# START OF RECORDS SUPPLIED

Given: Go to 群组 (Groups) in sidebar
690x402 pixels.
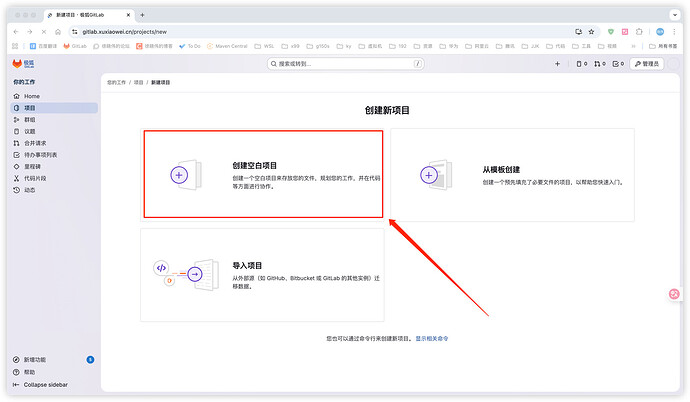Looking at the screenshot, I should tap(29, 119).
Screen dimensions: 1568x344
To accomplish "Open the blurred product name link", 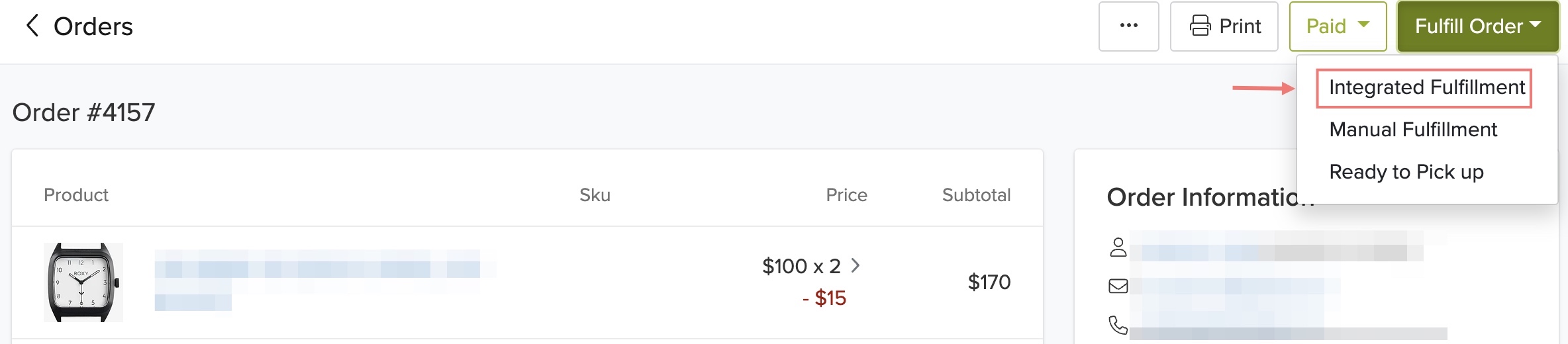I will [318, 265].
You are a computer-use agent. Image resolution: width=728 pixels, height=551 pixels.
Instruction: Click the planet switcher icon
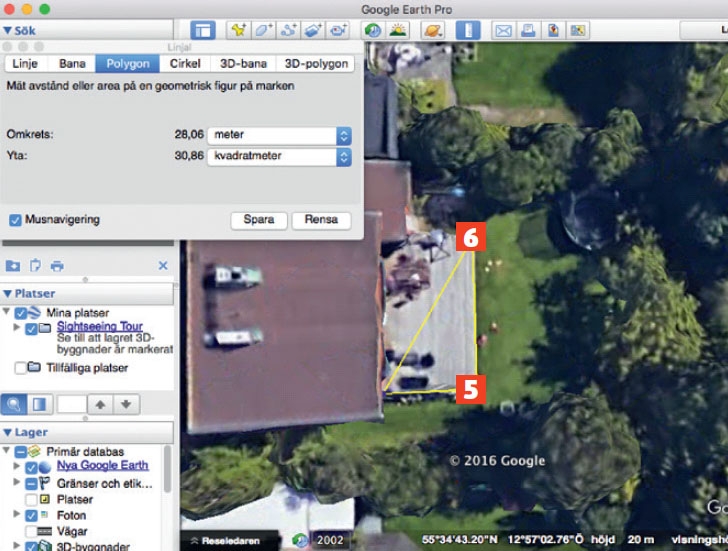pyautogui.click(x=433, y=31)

# END OF RECORDS SUPPLIED

◆ GOAL: Pull out every line of the data above that contains the word "pixels", and copy each one in full.

◆ OUTPUT:
690x402 pixels.
You are a computer-use agent. Image resolution: width=728 pixels, height=551 pixels.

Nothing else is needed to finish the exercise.